Prime Minister John Key is coming under increasing pressure from carers to provide more assistance for their unpaid work.
Since the launch of the We Care campaign on May 23, he has received a flood of emails and other calls to action via postcards, Facebook, Twitter and photo messages at wecare.org.nz.
The campaign, organised by Carers NZ and the NZ Carers Alliance, is designed to raise awareness of the plight of about 420,000 New Zealanders who care for ill, seriously injured, elderly, or disabled family members or friends.
The campaign says carers are New Zealand's biggest health workforce, and their unpaid work is worth more than $7 billion a year.
Former British Prime Minister Tony Blair described carers the world over as "unsung heroes".
United States President Barack Obama, who supported his mother during her terminal illness, said: "I have seen what it's like when somebody you love is suffering because of a broken health care system. And it's wrong."
British Prime Minister David Cameron, who has experience caring for a disabled child, told carers last week: "If you stopped doing what you are doing, the consequences for the country would be disastrous."
A spokeswoman for the Prime Minister said he has received emails as part of the We Care campaign and had sent an acknowledgement.
The spokeswoman said the Prime Minister did not have any personal experience of caring for someone who was ill or disabled.
The New Zealand not-for-profit organisations are concerned that the Carers' Strategy, launched in 2008 with a five-year Action Plan, has lost momentum because of budget constraints, restructurings, and health spending that is focused on facilities rather than community supports.
They say community-based care is unsustainable without first "caring for the carers".
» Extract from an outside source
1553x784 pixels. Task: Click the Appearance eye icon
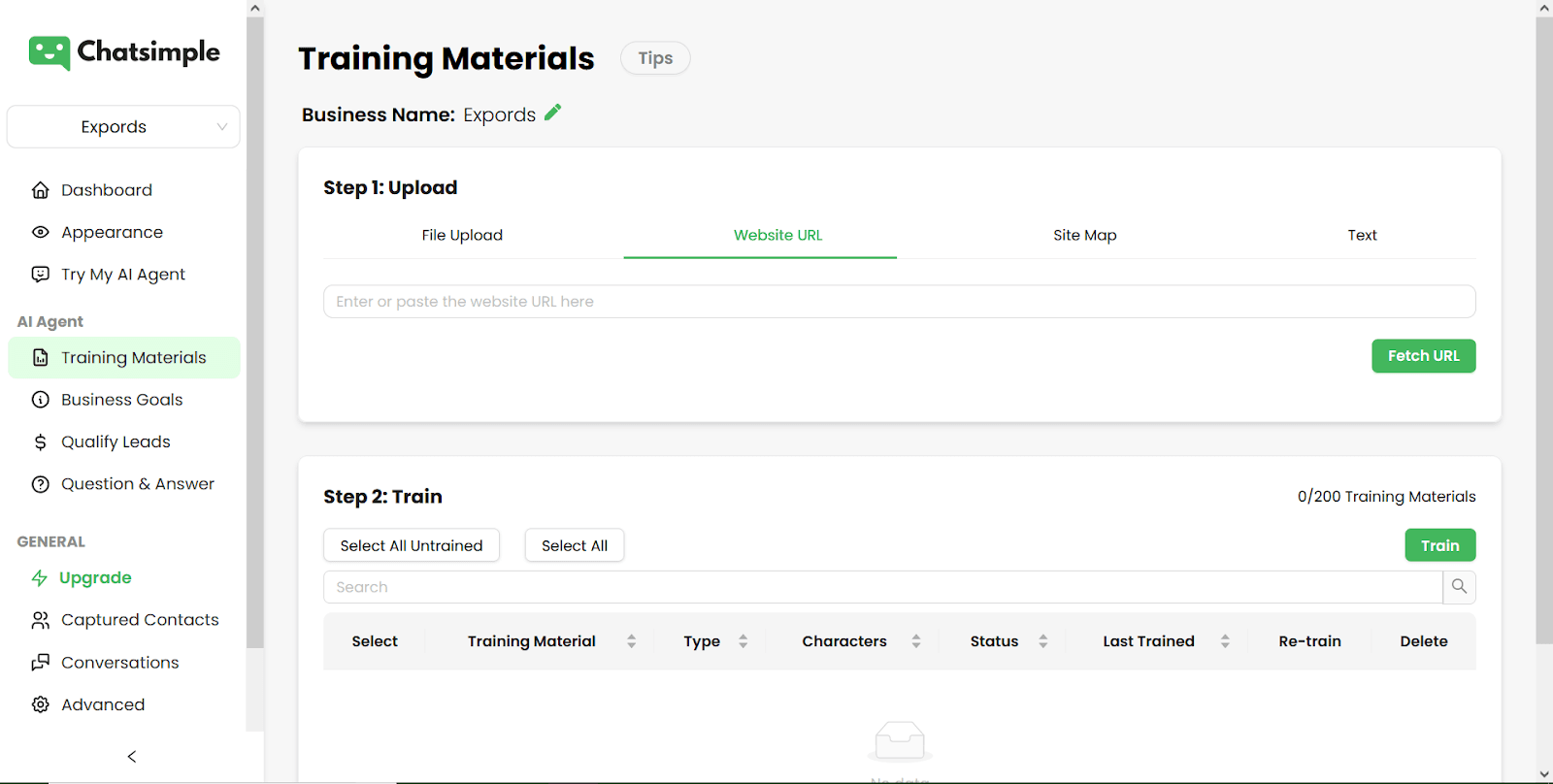pos(40,232)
The call comes against a background of a Government appeal against a High Court ruling on caregivers' rights. Nine families have been engaged in court action since 2009 seeking the right of disabled people to pay family for care.
The High Court backed a Human Rights Tribunal finding that the Health Ministry policy not to pay carers if they were relatives was discriminatory. The Government has spent $1.2 million defending the case.
Carers NZ chief executive Laurie Hilsgen said all New Zealanders could expect to give or receive care during their lives.
She said inadequate support for carers was forcing many out of their paid jobs which are in addition to their caring duties.
Parts of the Carer's Strategy needing work included progress towards a carers allowance as is provided in Australia and Britain.
Carers' other needs included access to information so carers of all ages knew what help was available, access to flexible, affordable, quality respite or ways to have a break and more flexibility for the modest Carer Support Subsidy to give carers more choices about how it could be used.